— begin Text passage —
I have a low ceiling ( 210cm ) which I'm a little worried won't do. I have made up a little plan, and in order to get even close to the 4ft advised for light to top of the canvas, I keep making my seat lower! This is while I try to keep the canvas at or near eye level.
Anyone dealing with a small space like this?


  • Mark would be the best person to guide you on this, but in my space, I have low ceilings and I compensate by using a modifier. I think the idea of having the light be far enough away is to get good light coverage. The angle of the light though is to reduce glare. I use a modifier to try and spread the light better and try to keep the angle to something close to 35 degrees. To be honest, my space is too small and I just do the best I can with what I have.
  • Thanks rgr, so some kind of modifier to keep all the light hitting at about 35 degrees would be good. A grill or some barn doors.
— end Text passage —
— begin Data shown —
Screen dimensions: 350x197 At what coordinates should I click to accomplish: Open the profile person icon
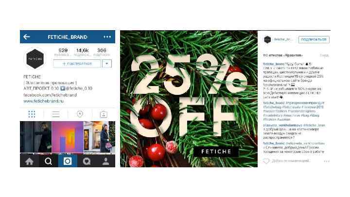[106, 161]
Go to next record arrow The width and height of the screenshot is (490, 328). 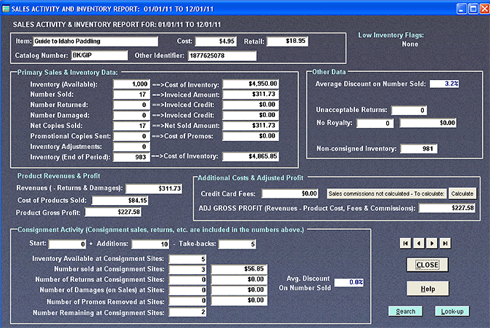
— end Data shown —
- _Problem details_
Continue the forum thread about lighting a canvas under a low ceiling, starting right after its last reply.

- _Output of the exercise_
  • dencaldencal -
    edited August 2014

    If you imagine a cone angling out at 35 degrees from the centre of the canvas you will be able to place your lights along that plane. If directional light is a worry then two 40 watt, one on either side. In this way you can achieve the correct angular relationships without lying on the floor. The light source does not have to be overhead.

    The aim here is to stop glare reflecting back into your eyes and distorting the perception of values in your painting. While there is comfort in the certainty of a particular number in practice it is not so critical. There is some latitude and flexibility.

    Black, non reflecting surfaces behind you and behind your shadow box and easel will calm the glare.

    There is also a lot of spill/glare variability in the type of light unit and housing you buy. A flood reflector/diffuser unit would increase the apparent physical distance relationship, compared to a point light source.

  • @mtompson my space is in my basement with ceilings just under 6 feet tall and white washed walls. The environment is not ideal, but I put two 5000K lights on either side while I paint and that seems to work so far. One is on the ceiling and one is in a floor lamp. While not ideal, so far it has worked on color matching for me. Though, it is not good for taking pictures, as I always seem to have a glare, but for painting purposes I can work around the glare as I don't have anywhere else to paint at this point.
  • thanks Denis & jrbgolfs.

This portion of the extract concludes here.